There were 1,852 housing units, of which 4.2% were vacant. The homeowner vacancy rate was 0.7% and the rental vacancy rate was 3.3%.

Racial composition as of the 2020 census
| Race | Number | Percent |
|---|---|---|
| White | 3,161 | 74.0% |
| Black or African American | 105 | 2.5% |
| American Indian and Alaska Native | 55 | 1.3% |
| Asian | 177 | 4.1% |
| Native Hawaiian and Other Pacific Islander | 53 | 1.2% |
| Some other race | 276 | 6.5% |
| Two or more races | 445 | 10.4% |
| Hispanic or Latino (of any race) | 588 | 13.8% |

===2010 census===
As of the 2010 census, there were 3,765 people, 1,631 households, and 928 families residing in the CDP. The population density was 5,118.5 PD/sqmi. There were 1,735 housing units at an average density of 2,853.7 /sqmi. The racial makeup of the CDP was 80.1% White, 3.1% Asian, 2.8% African American, 0.8% Native American, 2.1% Pacific Islander, 6.6% from other races, and 4.4% from two or more races. Hispanic or Latino of any race were 13.7% of the population.

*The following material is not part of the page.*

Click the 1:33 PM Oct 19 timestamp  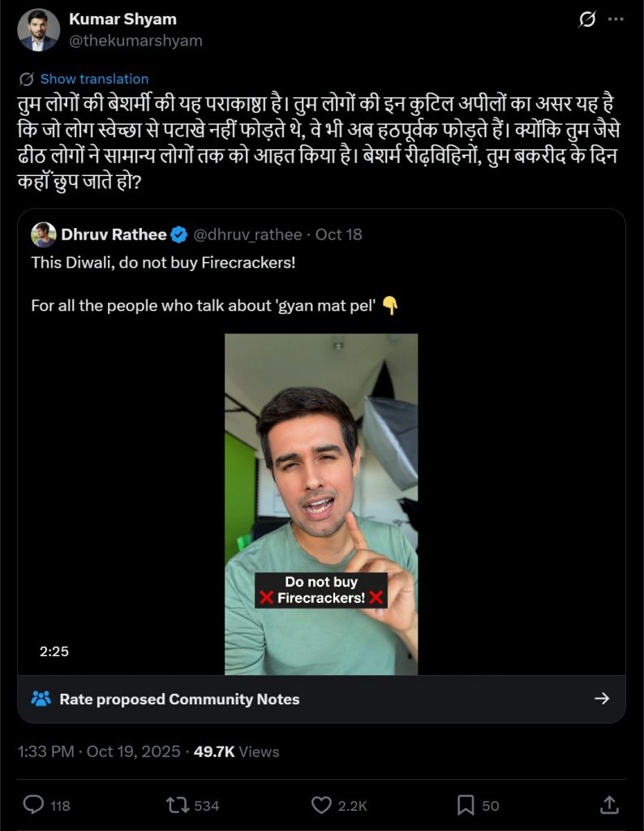[98, 751]
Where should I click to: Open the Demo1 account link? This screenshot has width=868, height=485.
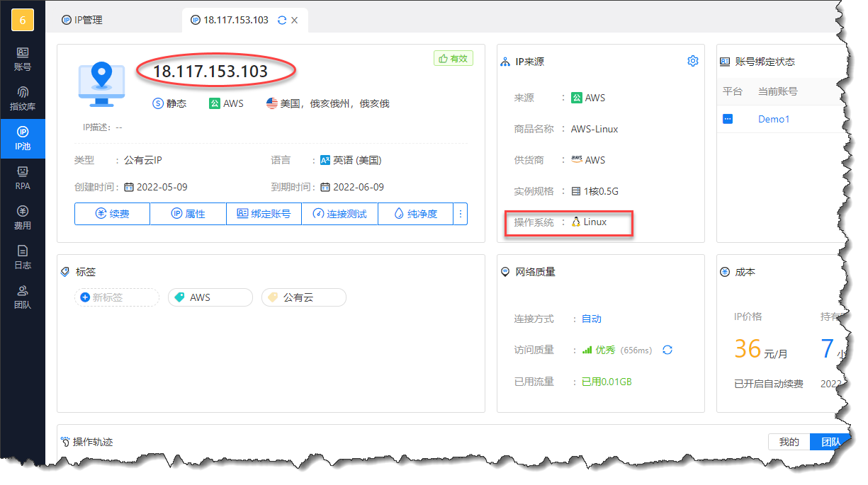[x=773, y=119]
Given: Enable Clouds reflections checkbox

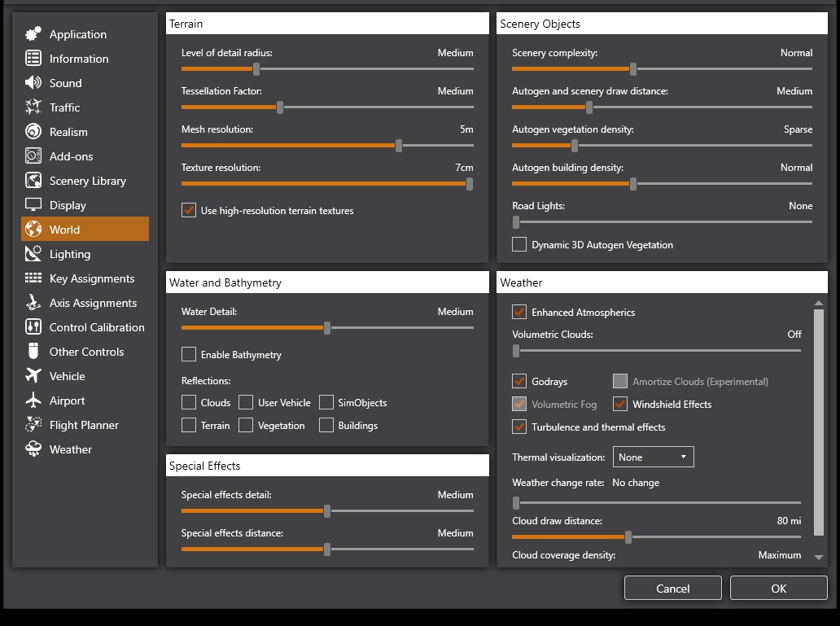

There were 1,631 households, out of which 26.9% had children under the age of 18 living with them, 40.5% were married couples living together, 11.2% had a female householder with no husband present, and 43.1% were non-families. 33.1% of all households were made up of individuals, and 10.2% had someone living alone who was 65 years of age or older. The average household size was 2.31 and the average family size was 2.95.

In the CDP, the population was spread out, with 22.6% under the age of 18, 8.0% from 18 to 24, 2.4% from 25 to 44, 26.5% from 45 to 64, and 10.5% who were 65 years of age or older. The median age was 35.9 years. For every 100 females, there were 98.5 males. For every 100 females age 18 and over, there were 94.0 males.

===Income and poverty===
The median income for a household in the CDP in 2017 was $52,852, and the median income for a family was $63,750. Males had a median income of $52,000 versus $39,940 for females. The per capita income for the CDP was $34,905. About 13.1% of families and 13.2% of the population were below the poverty line, including 12.3% of those under age 18 and 15.5% of those age 65 or over.

==Education==
The vast majority is in the Tigard-Tualatin School District 23J. A small part to the north is in the Beaverton School District 48J.